* _Problem 1_: Please rewrite the SUDEP passage between "SUDEP (sudden unexpected" and "or cerebral dysfunction.", inclusive, replacing "cardio-respiratory" with "cardiorespiratory".
* _Problem 2_: List the examples of causes of pathological brain changes that the SUDEP passage gives.
* _Problem 3_: Write what comes next in the SUDEP passage after its final sentence.

* _Excerpted text_:
══════

The sudden unexpected death in epilepsy (SUDEP)

SUDEP (sudden unexpected death in epilepsy) is a sudden event in a person suffering from epilepsy that is associated with the death of the patient. In a SUDEP, 90% of people suffer a fatal cardio-respiratory or cerebral dysfunction.

The incidence of SUDEP is an average of 3 cases per year in 1,000 patients who have persistent seizures. In people with difficult-to-treat epilepsies, the incidence increases to up to 9 cases per 1,000 patient-years. The lifetime risk of SUDEP is particularly high in people who have had epilepsy since childhood or adolescence: it is about 7 to 8%. Overall, SUDEP is the causative cause of 5% to 20% of premature deaths in epilepsy patients.

20%

SUDEP is the cause of 20%

premature death from epilepsy

There are different risk factors for a SUDEP:

Male sex

Beginning of epilepsy at a young age (<16 Years)

Symptomatic cause of epilepsy

Pathological changes in the brain, e.g. due to acute brain diseases, craniocerebral traumas, intracerebral haemorrhages, cerebral infarctions, brain abscesses

Longer epilepsy duration

Nightly epileptic seizures

Prone position during sleep

Polytherapy

Irregular medication use

The risk of SUDEP increases with the number of epileptic seizures per year. However, the most relevant and the strongest risk factor is the occurrence of bilateral tonic-clonic seizures.

══════

* _Record set_:
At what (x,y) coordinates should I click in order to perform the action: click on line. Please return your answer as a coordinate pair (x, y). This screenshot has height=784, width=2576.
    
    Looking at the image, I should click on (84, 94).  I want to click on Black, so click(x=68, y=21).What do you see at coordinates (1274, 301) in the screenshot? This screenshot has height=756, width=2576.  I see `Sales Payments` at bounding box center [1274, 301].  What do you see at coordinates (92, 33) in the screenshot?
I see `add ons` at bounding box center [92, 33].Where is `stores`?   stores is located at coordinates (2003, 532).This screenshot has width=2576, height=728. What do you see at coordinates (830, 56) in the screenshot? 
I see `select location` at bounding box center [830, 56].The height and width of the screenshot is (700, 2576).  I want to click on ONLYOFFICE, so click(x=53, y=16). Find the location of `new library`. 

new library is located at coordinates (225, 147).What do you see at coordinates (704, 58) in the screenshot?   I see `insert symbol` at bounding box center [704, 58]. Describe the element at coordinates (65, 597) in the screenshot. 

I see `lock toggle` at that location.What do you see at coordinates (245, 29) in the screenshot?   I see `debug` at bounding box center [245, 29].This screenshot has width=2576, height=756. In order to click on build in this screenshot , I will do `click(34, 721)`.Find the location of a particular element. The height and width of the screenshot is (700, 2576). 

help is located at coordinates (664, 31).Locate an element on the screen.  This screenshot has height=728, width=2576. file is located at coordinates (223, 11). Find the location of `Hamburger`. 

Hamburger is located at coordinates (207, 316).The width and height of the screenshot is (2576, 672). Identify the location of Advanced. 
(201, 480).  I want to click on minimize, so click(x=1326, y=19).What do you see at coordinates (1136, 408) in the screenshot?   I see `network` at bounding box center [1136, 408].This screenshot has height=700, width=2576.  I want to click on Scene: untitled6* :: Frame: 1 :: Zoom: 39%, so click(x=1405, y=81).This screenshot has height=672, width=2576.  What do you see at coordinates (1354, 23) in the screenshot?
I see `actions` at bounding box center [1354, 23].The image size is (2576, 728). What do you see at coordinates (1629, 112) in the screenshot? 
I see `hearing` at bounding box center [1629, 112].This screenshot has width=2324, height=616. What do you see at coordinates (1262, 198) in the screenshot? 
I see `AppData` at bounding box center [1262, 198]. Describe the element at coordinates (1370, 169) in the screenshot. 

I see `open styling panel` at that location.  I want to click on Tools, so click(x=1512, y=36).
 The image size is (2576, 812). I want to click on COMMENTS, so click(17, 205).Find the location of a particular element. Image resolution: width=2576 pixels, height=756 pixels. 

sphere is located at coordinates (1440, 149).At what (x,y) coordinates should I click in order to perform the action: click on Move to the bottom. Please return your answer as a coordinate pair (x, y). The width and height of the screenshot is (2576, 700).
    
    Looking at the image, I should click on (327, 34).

══════

* _Answer space 1_:
SUDEP (sudden unexpected death in epilepsy) is a sudden event in a person suffering from epilepsy that is associated with the death of the patient. In a SUDEP, 90% of people suffer a fatal cardiorespiratory or cerebral dysfunction.

* _Answer space 2_:
- Acute brain diseases
- Craniocerebral traumas
- Intracerebral haemorrhages
- Cerebral infarctions
- Brain abscesses

* _Answer space 3_:
What are tonic-clonic epilepsy seizures?

Epileptic seizures can be primarily generalized or focal in onset. The spread of epileptic activity over the entire brain in a bilateral tonic-clonic seizure (also known as a “grand mal”), represents the most dangerous form of epileptic seizures.

Tonic-clonic epileptic seizures occur in three phases:

1. Tonic phase

Unconsciousness, fall, stiffening of the entire body, short respiratory arrest (>1 minute) and fixed pupils.

2. CIonic phase

Rough twitching in the face and arms, legs and trunk.

3. Post-phase

Return of consciousness, resumption of breathing and state of exhaustion.

„Generalized tonic-clonic seizures occur in two phases: In the first phase the affected person loses consciousness, his extremities, but also his breathing becomes tense. In the second phase, rhythmic twitching occurs, which is also associated with a high risk of injury. However, it is critical that in both phases breathing does not function normally, which can lead to a lack of oxygen - especially in the brain”.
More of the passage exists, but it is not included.